Ten tweede heb je het avontuur waarbij alles in de soep loopt. Je spreekt af met een groep zwemmers in Weesp om naar Muiden te zwemmen, en even later sta je anderhalf uur te bibberen op een verlaten woonboot met een natte banaan in de hand, met bliksem en donder en een geselende regen.
De eerste variant is een ervaring, iets wat vooral voor jezelf heel fijn is om te hebben meegemaakt, maar die het niet zo goed doet op feesten en partijen (ja, die komen heus wel weer). De tweede variant is een verhaal, iets waar ook mensen die het niet hebben meegemaakt graag naar willen luisteren, een vertelling met drama en spanning en humor.
De ZOZ-zwemtocht van 28 augustus was een avontuur van de tweede categorie. De hele dag hing er al onweer in de lucht, maar voor het eind van de middag leek het mee te vallen, en de organisatie besloot om de tocht toch door te laten gaan. We verzamelden voor cafe De Schalkse in Weesp, waar Daphne Rijborz een briefing gaf. De helft trok zwemkleding aan, de andere helft stapte op de boten om naar Muiden te varen en vanuit daar terug te zwemmen. Ik ging mee met de zwemmers vanuit Weesp, het centrum uit, onder de spoorbrug door. Er was een buitje, maar dat is alleen maar leuk als je zwemt. Daarna de kronkelende Vecht op, langs onbetaalbare woonboten aan weerszijden van de rivier.
Op driekwart van de tocht kwam schipper Petra langszij varen, ik zwom op dat moment alleen, Jef, Jaap, Johan en nog wat anderen zwommen een stukje vooruit. We moesten onmiddellijk het water uit, er kwam onweer aan. Ik keek naar boven; dreigende wolken pakten zich samen. Ok, het water uit dus. Maar hoe? Op de boot klimmen was geen goed idee met dit onweer, de inzittenden zochten ook een veilig heenkomen. Aan wal klimmen ging niet, de woonboten lagen hier hutje mutje naast elkaar. Dan dus maar op een woonboot klimmen. Zo stond ik ineens op het dek, een soort kunstgrasveld, van een woonboot, een paleis van strak staal en manshoge ramen. Door het raam keek een vrouw met een glas witte wijn (een droge Chardonnay, gok ik) mij verbouwereerd aan. Ik probeerde mij voor te stellen hoe het is, om ineens een man in een wetsuit voor je raam te hebben, met een oranje boei achter zich aan.
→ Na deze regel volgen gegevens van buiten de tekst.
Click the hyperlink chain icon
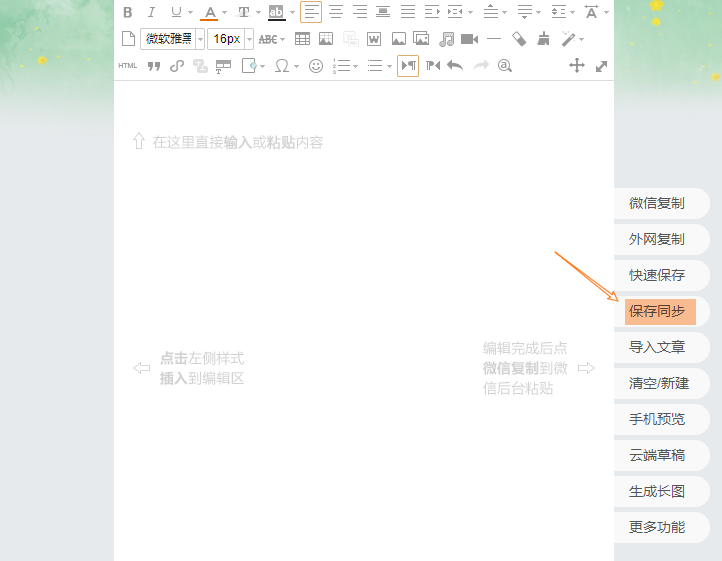 [177, 66]
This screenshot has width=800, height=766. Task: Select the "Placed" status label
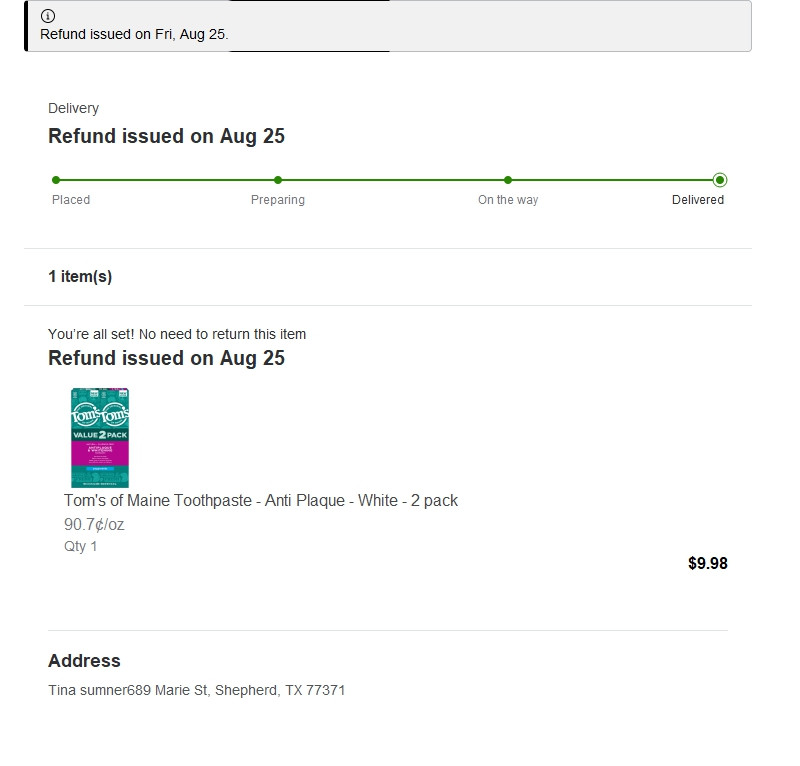[x=71, y=200]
Onweer of niet, hier had ik geen zin in. Een paar boten verderop zag ik het groepje van de snellere zwemmers op een andere woonboot staan, onze boot lag ervoor, daar dan maar heen zwemmen. Zodra ik aan boord klom brak de hemel open. Het bleek een verlaten woonboot te zijn, en tegen de muur gedrukt probeerden we (vergeefs) te schuilen voor de bui, waarvan we dachten dat hij een minuut of tien zou duren. Het bleek anderhalf uur te zijn. Af en toe kregen we foto’s binnen van de andere groepen, die op andere woonboten waren gestrand, of stonden te bibberen onder een viaduct. Met humor, bananen en een thermos met thee van schipper Petra sloegen we ons er wel doorheen. Toen de bui eenmaal voorbij was stapten we in de boot terug naar Weesp (een andere groep heeft wel dappere poging gedaan om terug te zwemmen, maar is opnieuw uit het water gehaald vanwege nieuw onweer). Moe en voldaan klommen we aan wal bij het cafe. Ja, inderdaad, voldaan. Want wat is nou beter: een geslaagde tocht of een goed verhaal?